Find out more about Architecture Antipatterns (generated via Github Pages from this repository).

How to contribute?

1. Fork this repository

2. Make a feature branch on your fork

3a. Develop locally

You can setup a local development environment by running the following commands in your locally cloned repository:

bundle install
bundle exec jekyll serve

You will need a local Ruby installation for that. After that you can look at your changes at: http://localhost:4000

3b. Develop locally with docker

Alternativly you can use docker to develop locally.

docker compose up

The local directory is mounted in the docker-container, so that jekyll will "hot-reload" any changes on the site. The site should also be available on http://localhost:4000

4. Make your changes

New antipatterns can be saved in _patterns and new case studies in _case_studies as markdown files.

New antipatterns are only published with a related case study.

For comments and other contributions please use the issue tracker on github.

5. Commit your changes

Bonus: Choose a good commit message 🏆

6. Open a pull-request

Provide a good title and describe what you want to change and why.

7. Review

The current authors of the website meet every two weeks and will review your PR.

### SOURCE MATERIAL
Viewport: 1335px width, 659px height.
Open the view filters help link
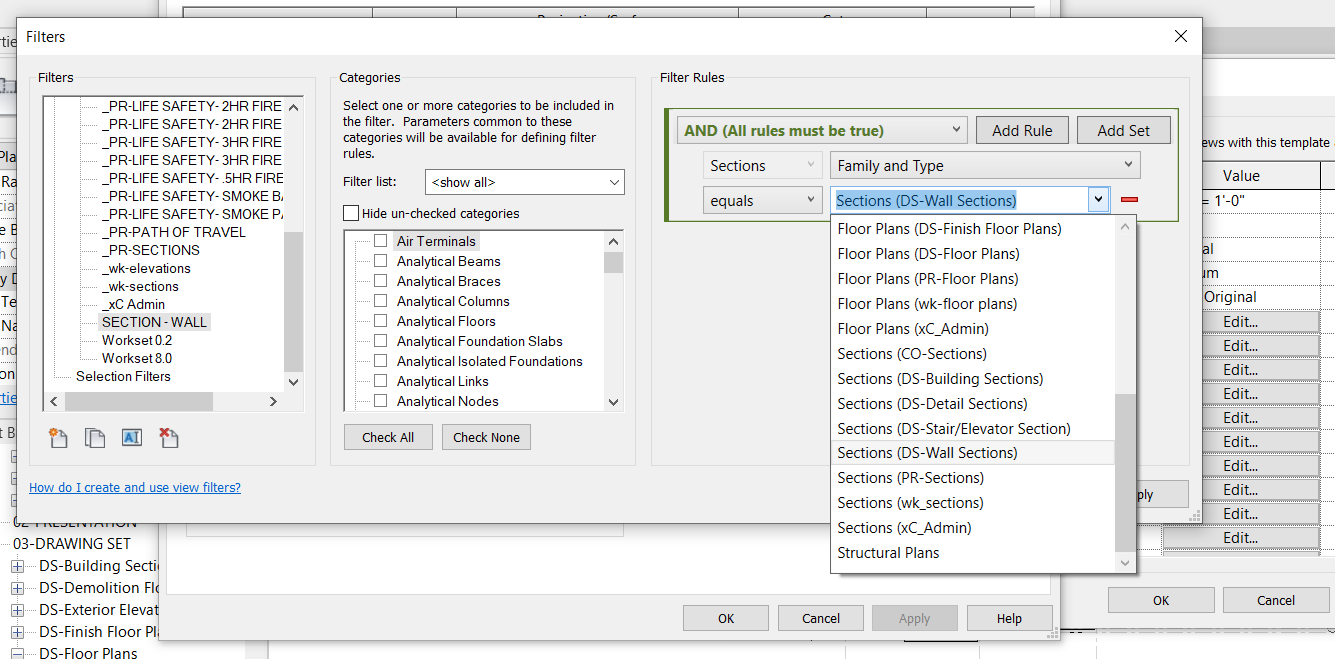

### GIVEN TASK 1
Reproduce word for word the part of the contribution guide that opens with "3a. Develop locally" and closes with "to develop locally.".
### GIVEN TASK 2
Please extend the Architecture Antipatterns contribution guide onward from its last sentence.
The lines have nothing to do with the Architecture Antipatterns contribution guide.

### REPLY 1
3a. Develop locally

You can setup a local development environment by running the following commands in your locally cloned repository:

bundle install
bundle exec jekyll serve

You will need a local Ruby installation for that. After that you can look at your changes at: http://localhost:4000

3b. Develop locally with docker

Alternativly you can use docker to develop locally.

### REPLY 2
8. You get mentioned

When your PR is accepted, you will get mentioned as author/contributor. Contributors will get mentioned in this README. Authors will have a picture on the site.

9. Become a member 🏆🏆

Bonus: When you are a regular author, you can join our review meetings.

Structure of a pattern

  • Name of the pattern
  • Description: What is it, and what are the bad consequences?
  • What are some examples?
  • Why does this happen?
  • How can we avoid getting into the situation in the first place?
  • What are suggestions to get out of the situation if we ended up in it?

Structure of a case study

  • Name of the case study
  • Description
  • What is the system’s background (possibly shared by more than one example)?
  • What was the good idea?
  • (optional: What happened, was there a turning or tipping point?)
  • What were the bad consequences, why was everything bad?
  • Which patterns were encountered? (optional: How was the situation resolved or if we had a suggestion for a solution, which was not implemented, what was it?)
  • What happened, was there a turning or tipping point?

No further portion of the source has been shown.